Liesel recognized him as Hugo Talbot. Fredek Dobrow stood under the gaping shadows of the music hall, its ornate pillars untouched by all the anarchy.

“Money. Paper kings.” Hugo took a note out of his breast pocket and held it out to be licked by snow. “Paper melts.” He then held out a coin to Fredek, illustrating its resiliency against weather. “Just another example of how the lesser are stronger.”

“So many bought and borrowed soldiers,” Fredek scorned, kicking a body. “Allowing themselves to be ruled by those who are ruled by fear.”

The body stirred weakly, fingers crawling through oil sludge until they collapsed.
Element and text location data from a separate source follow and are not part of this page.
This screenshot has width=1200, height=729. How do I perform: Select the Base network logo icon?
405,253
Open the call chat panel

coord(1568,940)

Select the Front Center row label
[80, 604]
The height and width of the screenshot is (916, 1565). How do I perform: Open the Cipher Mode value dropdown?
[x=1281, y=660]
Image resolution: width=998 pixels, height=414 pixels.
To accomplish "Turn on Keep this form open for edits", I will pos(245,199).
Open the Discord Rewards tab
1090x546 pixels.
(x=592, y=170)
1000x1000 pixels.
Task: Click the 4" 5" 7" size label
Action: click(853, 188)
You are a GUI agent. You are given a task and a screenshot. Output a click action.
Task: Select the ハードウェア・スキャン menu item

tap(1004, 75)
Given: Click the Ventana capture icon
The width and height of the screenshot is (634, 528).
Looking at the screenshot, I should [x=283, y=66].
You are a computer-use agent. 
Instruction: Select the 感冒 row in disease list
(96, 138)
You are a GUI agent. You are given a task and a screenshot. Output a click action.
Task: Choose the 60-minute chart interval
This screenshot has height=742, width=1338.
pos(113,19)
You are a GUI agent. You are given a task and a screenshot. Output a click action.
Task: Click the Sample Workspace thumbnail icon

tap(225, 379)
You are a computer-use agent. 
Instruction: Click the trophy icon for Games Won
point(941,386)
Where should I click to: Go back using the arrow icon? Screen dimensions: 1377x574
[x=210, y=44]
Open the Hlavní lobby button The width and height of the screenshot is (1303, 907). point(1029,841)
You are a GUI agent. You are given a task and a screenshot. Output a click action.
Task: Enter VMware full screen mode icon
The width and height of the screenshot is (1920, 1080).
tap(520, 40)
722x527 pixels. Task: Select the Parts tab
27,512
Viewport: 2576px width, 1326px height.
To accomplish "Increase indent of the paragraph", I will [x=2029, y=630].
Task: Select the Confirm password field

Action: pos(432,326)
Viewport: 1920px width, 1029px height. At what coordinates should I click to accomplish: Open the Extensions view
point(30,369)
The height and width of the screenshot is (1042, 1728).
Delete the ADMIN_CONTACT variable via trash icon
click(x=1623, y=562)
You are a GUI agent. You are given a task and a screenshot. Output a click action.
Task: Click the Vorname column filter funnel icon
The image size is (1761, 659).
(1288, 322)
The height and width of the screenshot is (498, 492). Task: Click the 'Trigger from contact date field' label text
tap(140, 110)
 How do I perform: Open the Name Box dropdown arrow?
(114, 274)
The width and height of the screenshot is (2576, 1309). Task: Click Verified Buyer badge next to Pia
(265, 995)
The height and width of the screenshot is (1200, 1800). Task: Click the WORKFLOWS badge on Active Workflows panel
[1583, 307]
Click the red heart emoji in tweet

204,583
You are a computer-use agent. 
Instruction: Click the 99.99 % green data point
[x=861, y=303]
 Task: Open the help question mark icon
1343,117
His eyes fluttered open and closed, sticky with blood, before falling on Friso. “Can that be you?” he rasped, thinking that he recognized Friso in his disoriented state. “It’s me, Ka—”

Fredek kicked the dying man again.

Hugo coughed into his hand and blew the motionless body a kiss. “Come to Black Magic for the cabals. Stay because you’re dead!”

Their voices were muted in the snowfall as Liesel and her friends plunged on, leaving roads aflame behind them. Occasionally the sky crackled with orange filaments that threw houses into relief like it was daylight, then faded away until the next boom. Gunfire rode on the aftershocks of cannons, erupting not for combat or ceasefire but for the sake of causing destruction without accountability. Come morning, no one would know who committed what crimes.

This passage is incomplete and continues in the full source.